The pregame festivities centered on Hank Aaron, who died at 86 on Jan. 22. Billye Aaron stood on the field and wept as she watched a video of her husband’s great and gracious career. Astros manager Dusty Baker, who was on deck the April night in 1974 when Aaron hit his 715th home run, left the dugout to hug the Aarons. Hank Aaron Jr. delivered the ceremonial first pitch to Freddie Freeman, called to serve as a catcher on this momentous occasion.

“I got to hug Billye,” said Snitker, whom Aaron, then the Braves’ farm director, hired as a minor-league manager.
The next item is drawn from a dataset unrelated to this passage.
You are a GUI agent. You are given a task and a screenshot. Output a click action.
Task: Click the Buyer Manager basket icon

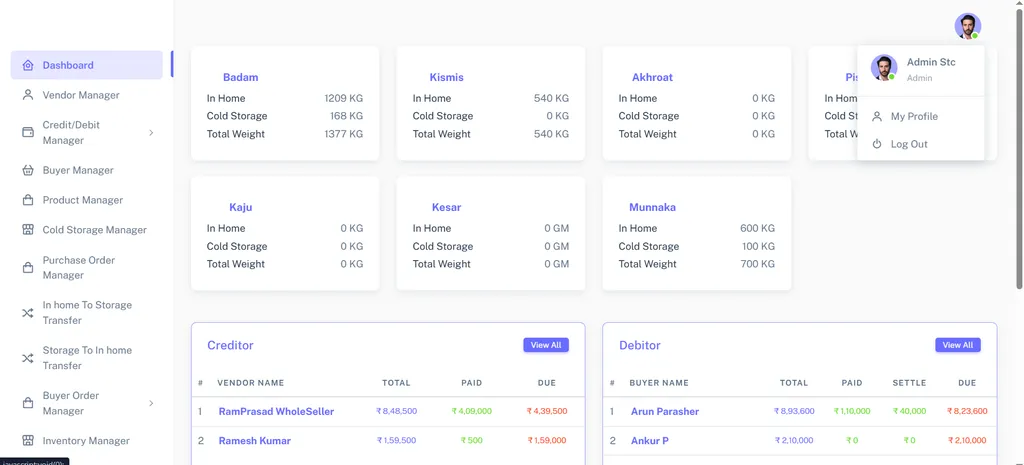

Here Snitker paused for 10 seconds before saying, in a choked voice, " ... and tell her how much I miss Hank.”

The first World Series game in Cobb County felt so overstuffed – The Battery Atlanta was packed by mid-afternoon, the threat of rain no barrier to attendance this night – that the game itself was almost anticlimactic. (Almost, I said.) The rain came and stayed, but the game began as close to on time as TV allows, and the teams played through a nightlong drizzle without untoward incident.

The Braves nosed ahead in the third inning. Against Astros pitcher Luis Garcia – he of the double-step windup – Eddie Rosario checked his swing in time to draw a leadoff walk. (In the first inning, he hadn’t checked in time.) Freeman singled to left-center. Ozzie Albies struck out on a change-up. Then Austin Riley drove a cutter down the left-field line, scoring Rosario.

The Braves loaded with one out. Adam Duvall popped to first. Travis d’Arnaud struck out. That would become a theme. The Braves left nine men on base. They were 1-for-6 with runners in scoring position. But, as they say in golf and a few other sports, sometimes it’s not how but how many. The Braves scored two more runs than the big-hitting Astros.

Houston’s first came in the eighth inning. We can make the case that it should have been caught. Batting against Matzek, Almedys Diaz led off with a bloop over the infield. The backtracking Dansby Swanson had no chance. The oncoming Rosario appeared to have a halfway decent chance, but he seemed to hesitate at the telling moment. He was surely considering risk/reward: If the ball gets past him, Diaz would have reached second base, which would have meant the Astros could have tied the score with a bunt and a sacrifice fly.

Afterward, Rosario also said he’d considered the risk/reward of slamming into Swanson. “I knew Dansby couldn’t hear me,” he said, via Braves interpreter Franco Garcia. “At the last minute I wanted to avoid any collision and I eased up.”

An eighth-inning homer by d’Arnaud gave the Braves padding they didn’t need. A ninth-inning single by Alex Bregman beat the Braves’ shift but availed the Astros not at all. Smith retired the next three hitters, touching off a fireworks display on this soggy and sentimental night. The Braves had gotten everything from Game 3 they wanted. They’ve retaken the lead in the World Series. They have two home games remaining. And two wins to go.